Another early wake up call today as we went on our final safari of the trip, this time to Sariska National Park, between Jaipur and Delhi.
Sariska has always been overshadowed by its neighbouring Ranthambhore as there's been more tigers and Ranthambhore for many years. In 2005 Sariska hit the headlines big time when the tiger population, estimated at 20/25, completely disappeared overnight. Many stories discuss what happened but it's believed that they were all poached after locals were bribed. Whatever actually happened doesn't actually matter, it's just very, very sad.
Within the last few months a total of three tigers have been moved from Ranthambhore, where the tiger population is (allegedly) growing. (Maybe if they hadn't had moved those three I might have had a better glimpse of a tiger at Ranthambhore!)
We'd planned to go to Sariska way before I'd heard that there were actually tigers there but of course knowing about them added a bit of excitement during the safari.
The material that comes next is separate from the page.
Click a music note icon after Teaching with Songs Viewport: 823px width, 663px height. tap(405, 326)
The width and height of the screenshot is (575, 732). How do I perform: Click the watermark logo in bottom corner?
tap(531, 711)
Of course, we never saw one, nor any other of the cats that are meant to live there. But if the lady at our hotel is to be believed then she saw one tiger, one leopard and a jungle cat, all in a single safari. So there's hope for Sariska.
Part way through the safari you enter the 'tiger re-introduced area' and stop to view some of the pugmarks (paw prints) cast in plaster. Not very interesting but there's some very tame Treepies (think colourful Magpies) there that will eat from your hand. Of course, the girls were too scared to try it so Dad got thrust forward - Jane had the video camera - to feed them. I put a piece of Marks and Sparks finest shortbread (that we'd carried around the whole of Rajasthan!) in my palm and held my uncovered arm out. It would have been wise to have worn long sleeves that day. Three treepies landed, had a fight on my arm, clawed me, ate and flew off. Not so nice; I tried again and only one bird, so no fighting, much better.
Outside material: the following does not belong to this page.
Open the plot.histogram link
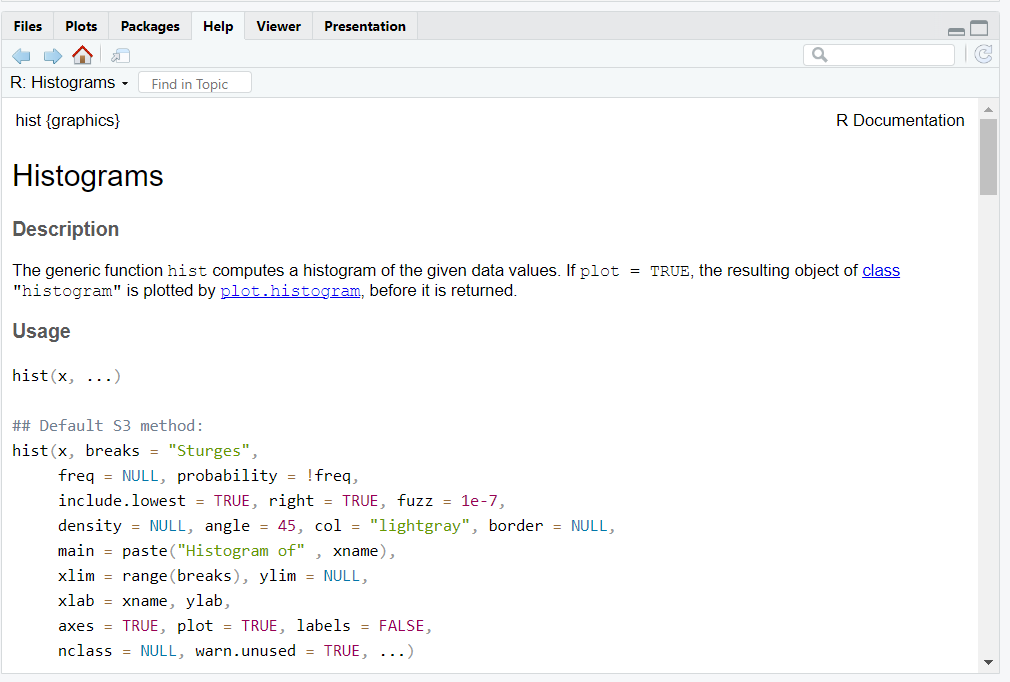 [x=290, y=291]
We did nice loads of wildlife on the safari and I'd really recommend Sariska to anyone passing by; it's certainly worth a visit. We saw birds (kingfishers, treepies, egrets, storks, herons and more), crocodiles, sambar deer, chittal deer and more.
It wasn't particularly cheap for us and we had to pay Rs1000 (15 quid) for a taxi there. Then entrance fees we're Rs200 each (apart from Amy who was free), Rs125 jeep entry ticket and Rs900 paid separately to the man with the jeep. So, Rs1625 (about 23 quid) for the safari and Rs1000 get there (which was way overpriced but we had little choice).